Taking a look at my list from last time, I decided to make a dig at coming up with better asteroids and stars. The stars were pretty easy. I looked at a couple of games and noticed that most of the stars looked like a small circle with a pair of lines through it. Thus, I created a sprite that was like that, made it yellow. Then, I moved the "clearing the sprite collection" method into its own method and made sure that I added between 5 and 15 stars to the screen at random locations where the screen was cleared. Pretty simple.
The asteroids were a bit more of a problem. How to come up with a "realistic" looking asteroid that would be enticing without too much effort to render, thus slowing down the rendering speed. At the moment, a square asteroid isn’t too convincing, but it sure is easy to debug. So the first thing I did is to make sure that if I have the debug mode enabled, the square asteroids would remain.
Now for rest of the block. A nice empty block with this at the top.
//TODO: Make the asteroids more realistic looking.
Now its time for the thinking cap. What makes the asteroids from the original game interesting to look at? After I looked at a couple, it was the small variations that made it interesting to me. I thought it was the big craters at first, but it was more of the "snowflake" approach. By that, I mean that no two snowflakes are the same, so I would want to make sure there was a low chance that two asteroids were the same.
On doing some closer looking, I noticed that this may be accomplished by picking a random degree, add it to the current position, and set a point a random amount away from the center at that angle from the last position. In the square case, this would have been 90 degree increments at a fixed distance away from the center. It would have to be more than that.
It took quite a bit of fiddling, but what I came up with is as follows:
// The outer bound for our asteroids are asteroidSize, so pick an inner number to
// use that allows us to have interesting looking asteroids.

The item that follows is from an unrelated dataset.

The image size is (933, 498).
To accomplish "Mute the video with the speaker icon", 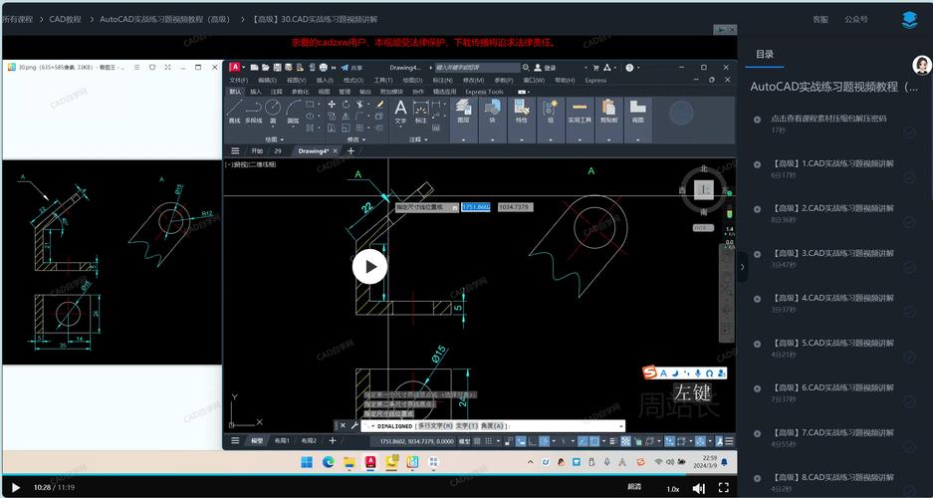I will [699, 488].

int otherSize = (75 * AsteroidSize) / 100;// Pick a starting angle and set the first point. Not that sin(0 deg) = 0 and cos(0 deg) = 1,
// so we can take a quick short cut for this first one.
int startDegree = 0;
int distanceOfRadius = AbstractGameForm.Singleton.RandomGenerator.Next(otherSize, AsteroidSize);
_asteroidPolygon.AddPoint( distanceOfRadius, 0.0f );// Keep on going until we get to close to the start, in which case, just end it.
while (startDegree < 345)
{
// Pick a number of degrees and add that to our total, and pick a length from the
// center to draw it.
startDegree += AbstractGameForm.Singleton.RandomGenerator.Next(15, 30);
distanceOfRadius = AbstractGameForm.Singleton.RandomGenerator.Next(otherSize, AsteroidSize);// Figure out the next point, at the specified distance from the middle and the specified angle.

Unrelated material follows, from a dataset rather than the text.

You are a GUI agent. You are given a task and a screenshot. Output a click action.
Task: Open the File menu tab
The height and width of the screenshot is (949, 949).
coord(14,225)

float angleOfArc = FloatingPolygon.RadiansPer * startDegree;
_asteroidPolygon.AddPoint(
(float)(distanceOfRadius * Math.Cos(angleOfArc)),
(float)(distanceOfRadius * Math.Sin(angleOfArc))
);
}
This works in the following way. Pick a minimum distance away from the center, and use that with the "size" to determine the ranges for our distance from center. Our first point is at 0 deg, which means that X will be that random distance and Y will be 0. Then, as long as we don’t have a full range of degrees, iterate through picking a new angle to add and a new distance away from the midpoint, creating a vertex of our polygon at each point.

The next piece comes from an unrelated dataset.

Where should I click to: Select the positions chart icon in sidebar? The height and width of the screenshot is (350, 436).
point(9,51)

The numbers were pure fiddling. For some reason, 75% seems to work for my eyes and the minimum distance, and 15-30 degree increments seem to produce a smooth enough gradient that looked "natural". At least to me. I played around with little bits here and there until I came up with those numbers. Feel free to try the same thing and suggest other numbers.
Running it a couple of times, I was pleased with the asteroid shapes, but there was a bit of a problem when it got to the edge of the screen. As it approached the edges, it was fine. However, once one of the polygons points crossed over, it disappeared until the center crossed, at which point half of the asteroid appeared on the other side. Some simple calculations with boundaries took care of that, making it so that the asteroids appear as soon as any point crosses over.
This was not that difficult to overcome, a bit of simple math with the bounding circle and the polygon center to see if it crosses any boundary. Pretty quick work of that and then the asteroids seamlessly transition across the boundaries without a jump. Two checks for the upper and lower boundaries, and two checks for the left and right boundaries… well, actually three. We also need to account for the case where something crosses both the horizontal and vertical at the same time. Individually, these were taken care of, but that only redrew them at 2 places, leaving the 3rd corner mysteriously vacant. Easy change, and it was now covered.
Running the game with the asteroids set to 0 with no velocity proved interesting. For some reason, the bullets were not registering on any of the corners… so I will be checking into that next, and trying to figure out why that is happening.